The Epic Films of David Lean by Dr. Constantine Santas

As the book title suggests, The Epic Films of David Lean is a detailed study of the five epic films of David Lean, one of cinema’s most accomplished directors. Lean won Academy Awards for classic films such as Great Expectations and Oliver Twist. But his career as filmmaker of the epic form took a major leap when he directed The Bridge on the River Kwai, which became an international hit and won seven Oscars. The epic filmmaking phase continued with Lawrence of Arabia, Doctor Zhivago, Ryan’s Daughter, and A Passage to India. Despite the accolades and awards, these epic films had “mixed critical attention” (p. xiv) and they were viewed as “Hollywood-financed spectacles” (p. xviii).  Constantine Santas takes a closer look at these cinematic works to prove that they are as worthy of attention as Lean’s earliest works.

Santas focuses on the epic films after his realization that the epics refined Lean’s directorial career. They expanded Lean’s horizons by using compelling narratives, broader themes, complex characters, a range of landscapes, cultural differences, and filming techniques. The epics were more complex endeavors because of their greater length, expense, and effort. But they brought Lean the adulation of international audiences and the reputation of “novelist of the screen” (p. x). Lean used the epics not only to entertain large audiences, but also to connect divergent cultures.  Despite of their success, the epics received adverse criticism, and critics favored Lean’s earlier films. Santas hopes to restore the value of these five epics by reexamining in detail their structure, themes, characters, literary sources, history and politics, relation to earlier works, and critical responses.

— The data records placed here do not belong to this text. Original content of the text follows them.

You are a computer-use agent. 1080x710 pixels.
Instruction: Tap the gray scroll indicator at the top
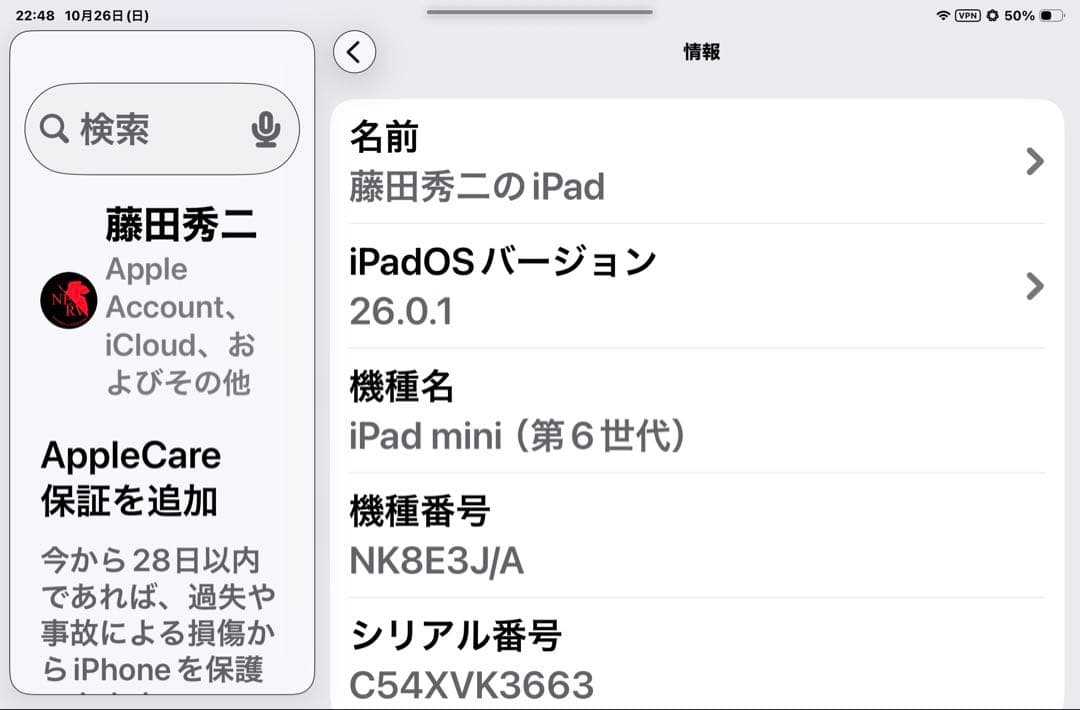pyautogui.click(x=540, y=12)
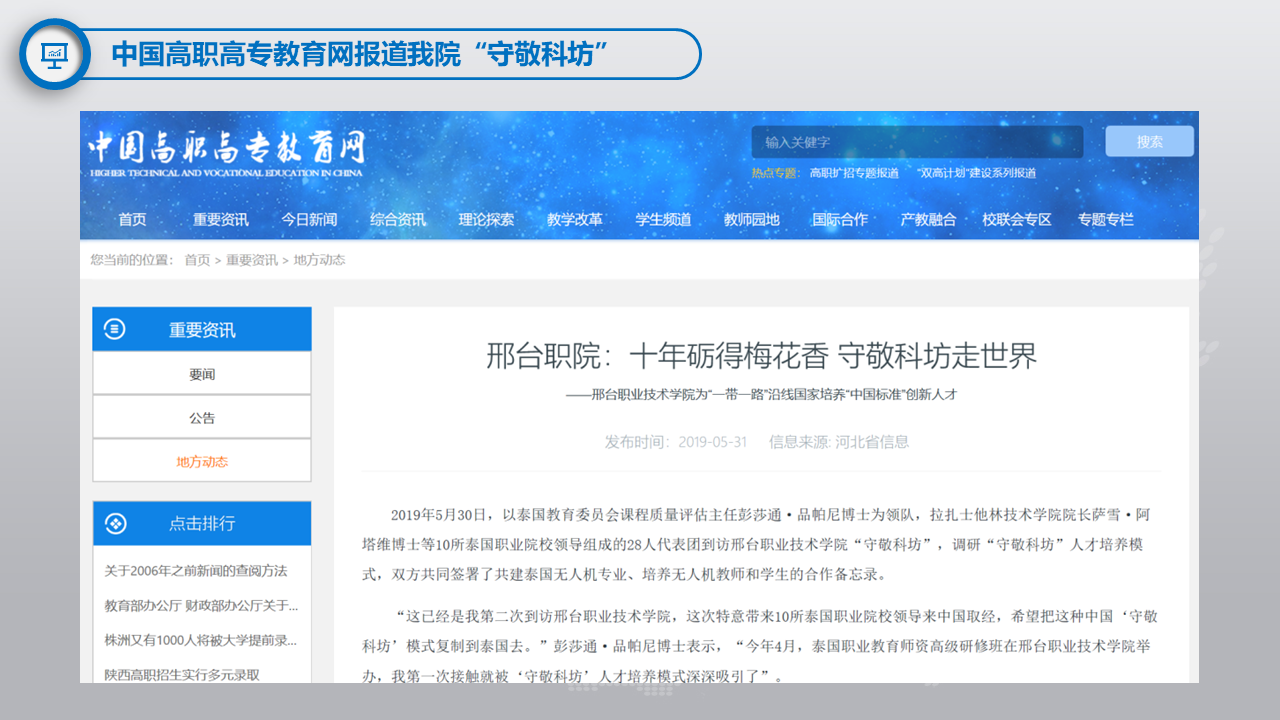This screenshot has height=720, width=1280.
Task: Click the 中国高职高专教育网 site logo
Action: pyautogui.click(x=226, y=153)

Several factors influenced Santas’s decision to focus on Lean’s epic films. It was the repeated viewings of the epics, the years of teaching film and literature, and the reading of papers in conferences and colloquiums that sparked his interest in the epic film form. When he began teaching film at Flagler College, Santas used syllabi instead of textbooks. The increase of the syllabi material, and his students’ comments from papers and course quizzes led to the writing of his first book, Responding to Film (2002). His first essays on Lean were in this book. Then followed a second book, The Epic in Film (2007) which elaborated on epic and heroic characters in film. After more viewings of Lean’s epics, Santas was convinced that these films were no ordinary epics, but rather magnificent cinematic works that grew better over time. His viewing of A Passage to India sparked a deeper interest in Lean’s works and, eventually, led to The Epic Films of David Lean.

Santas has achieved his goal to restore the esteem of the undervalued epics by employing analytical approach and extensive research. For each epic, he provides general background information on production including details on the crew and cast; connection of the epic with the literary work it was adopted from; historical and political aspects; structural patterns and themes; plot synopsis; and characterization. Overall, Santas has accomplished a well-researched, engaging, and convincing work that will attract cinema students, fans of David Lean, and scholars.